Schnell wurde mir klar, dass es sich hier nicht um den Primus seiner Frisör-Abschlussklasse handelte, der sich an meinem Kopf zu schaffen machte, sondern ich mich in den Hände eines Umschülers befand, der bei seiner vorherigen Lehre als Fleischfachverkäufter von der eigenen Zunft unehrenhaft entlassen wurde, weil er wiederholt fahrlässig das rohe Fleisch zu grob angepackt und behandelt hatte. Er presste den Rasierer so fest auf, dass ich automatisch mit dem Kopf nachgab. Aber ich war wohl nicht der erste mit dieser Überlebensstrategie in diesen unheimlichen rosagestrichenen Wänden, denn für solche Fälle hatte sich der junge Figero schon eine passende Technik vorbereitet. Anstatt den Rasierer über die Konturen gleiten zu lassen, packe er einfach meinen Kopf und ließ diesen über den starr gehaltenen Rasierer tanzen. Das muss man auch erst einmal hinkriegen. Zwischendurch nahm er den großen Pinsel, der zum Entfernen von Haaren aus dem Gesicht gedacht ist und den ich in meiner Erinnerung immer als weich und angenehm empfunden hatte. Der Schlächter hingegen rammte mir das Folterwerkzeug erst senkrecht an den Kopf, um ihn dann in einer schnellen Handbewegung einmal von links und im Rückweg von rechts gegen die Stirn zu dreschen. Um das Gesamtbild ästhetisch abzurunden zog er ständig die Nase laut und schmatzend, gerne auch auf Höhe meines Ohres, hoch. Mein persönlicher Höhepunkt war das Niesen in seine Hand, die dann sofort fleißig in meinen Haaren verschwand, um diese für den Scherenschnitt aufrecht zu halten. Als er dann eine Rasierklinge auspackte, um die Haare an den Übergängen zu entfernen, hatte ich eigentlich schon mit dem Leben abgeschlossen.
Ihr fragt zu Recht, warum ich denn nicht einfach aufgestanden und gegangen bin, aber es war wohl eine Mischung aus Angst, Faszination des Schrecken und Neugier, was ich verpassen würde, die mich mit unsichtbarer Hand in den schwarzen Stuhl aus Lederimitat gefesselt hielten.
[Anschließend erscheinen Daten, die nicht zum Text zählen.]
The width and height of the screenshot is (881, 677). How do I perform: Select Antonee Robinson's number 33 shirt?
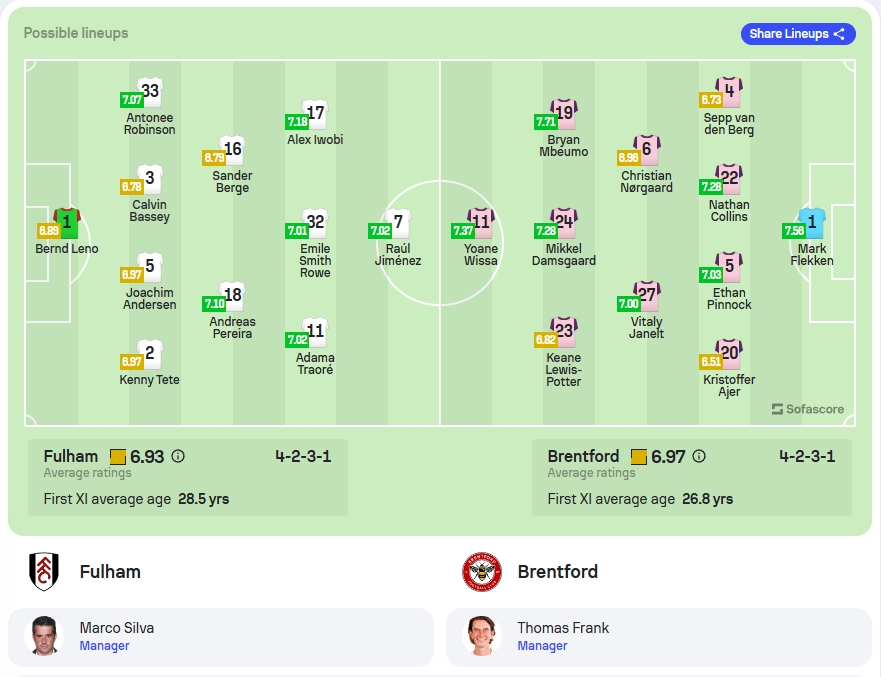point(149,92)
Eines muss ich dem Folterknecht schon lassen, er braucht sich nicht vor den Verhörmethoden von FBI, CIA, MI5 oder der Mafia zu verstecken. Auch mit der nesbØischen neunstufigen Verhörtechnik von Inbaud, Reid und Buckley kann er unbekümmert konkurrieren (Immer schön mit Romanwissen um sich hauen). Hätte er ein Geständnis von mir verlangt, egal was, ich hätte alles zugegeben.
Als er endlich von mir abließ und nach meiner Meinung fragte, nickte ich schnell, um dem Leiden ein Ende zu setzen, aber die Risse in meiner Seele werden wohl auf immer als Schatten in meiner Erinnerung verweilen.
Wohlwissend, dass es undankbar ist, werde ich beim nächsten Mal einen anderen Frisör ausprobieren oder für immer auf derartige Besuche verzichten und auf Zöpfe umsteigen.